Brian straightened up. "I'll take care of the lads. As long as you can sing and play bass with any skill, you'll be fine." He held out his hand for Maglor to shake. Maglor reached out his hand, scarcely believing he was actually crazy enough to agree to this.
The next few days were a whirlwind. His belongings were moved into Paul's London home. He got a haircut in the privacy of the house and wasn't allowed out at all, once he had moved into Paul's place.
Brian took care of the clothes he would need and drilled him in the intimate details he would need to know about Paul.
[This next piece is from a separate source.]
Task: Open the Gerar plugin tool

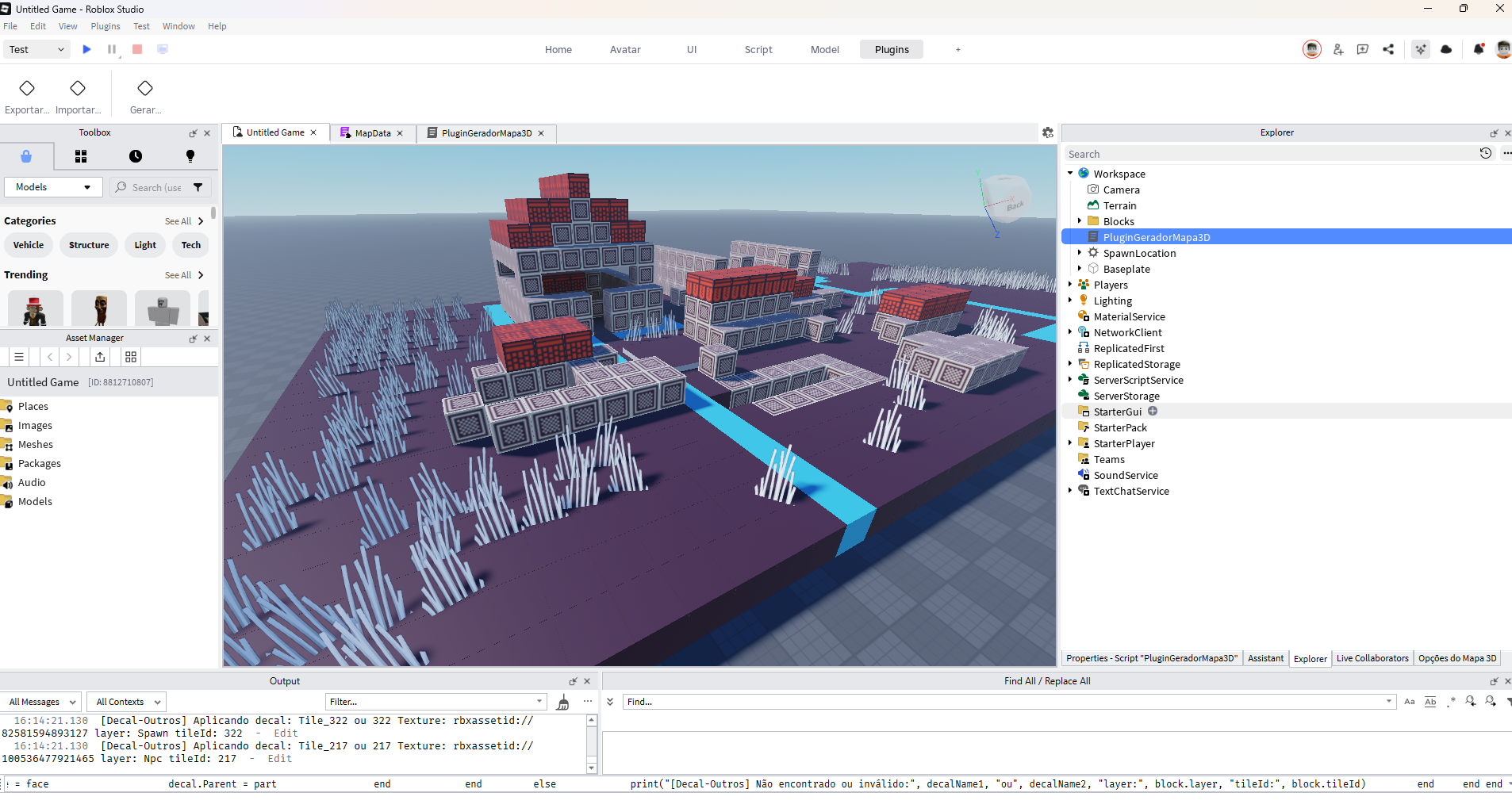Action: (x=144, y=94)
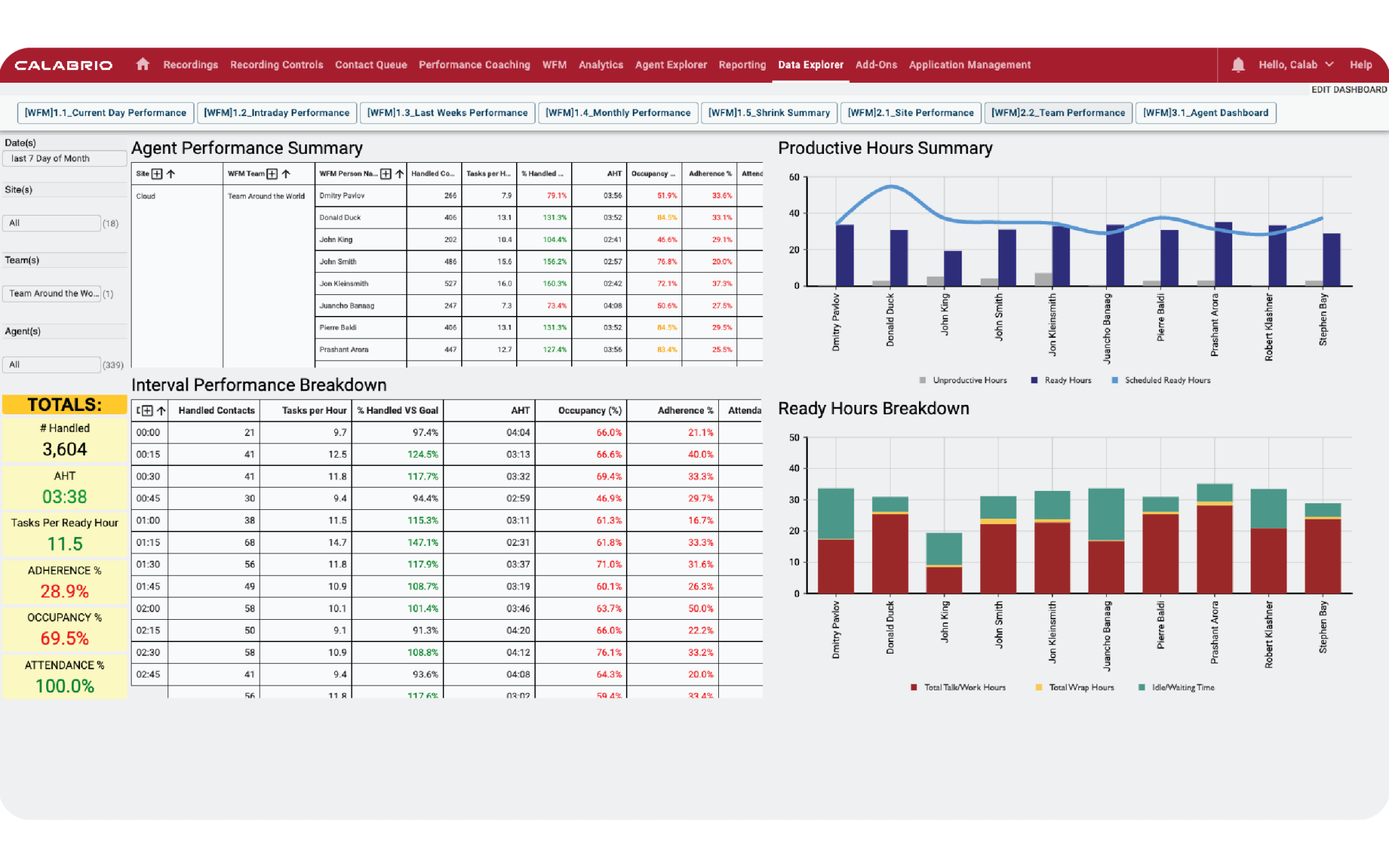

Geoff took him to the Abbey Road Studio late at night, when they could be alone there, to listen to the master tapes over and over again. He made him play and sing Paul's parts until he could match the tapes note for note.
The music was the easy part. Maglor didn't need much time to memorize their catalogue of music. It initially was a challenge to play left handed but even that came to him far easier than he expected. It made him think of Maedhros, whose sword mastery with his left hand eventually surpassed all the skill he ever had with his right.
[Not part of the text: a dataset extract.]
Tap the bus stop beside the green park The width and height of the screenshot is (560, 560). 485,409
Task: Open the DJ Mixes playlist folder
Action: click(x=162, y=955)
The story Brian put out was that Paul was traveling and not in London. His car had been 'borrowed' by a friend while he was gone and that friend had been involved in an unfortunate accident.
The only stumbling blocks left were the remaining Beatles themselves and Jane Asher, Paul's girlfriend. Brian had spoken to Paul's father and brother. They had agreed that Paul would have wanted the band to continue no matter what. They would mourn in private and allow rumors of an estrangement to grow, distancing themselves from 'Paul' to ease Maglor's transition.
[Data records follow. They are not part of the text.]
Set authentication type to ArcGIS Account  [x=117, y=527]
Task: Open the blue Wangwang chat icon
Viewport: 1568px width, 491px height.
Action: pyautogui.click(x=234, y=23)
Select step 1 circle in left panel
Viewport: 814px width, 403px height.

Mal Evans and Neil Aspinall, friends and companions from the Beatles earliest days had been brought into confidence early, to help Maglor with the backstory and to acquaint him with mannerisms and habits that were uniquely Paul's. It was clear to Maglor that this was a tight-knit, closed inner circle. That would only help keep up the illusion.
Brian decided the Abbey Road Studio itself was the best location for John, George and Ringo to meet Maglor.
Maglor paced in Geoff's office as they waited for the surviving Beatles to show up. His eyes felt dry. Geoff had found a company in Germany that made contact lenses and Maglor was wearing them for the first time tonight. Tinted dark brown to match Paul's eye color, they made the transformation complete. He found them irritating but obviously a necessary part of the process.
"Finn." Geoff finally spoke to him. "You've got to settle down."
Maglor ran his hands through his hair, but agreed to sit in the chair Geoff motioned him towards.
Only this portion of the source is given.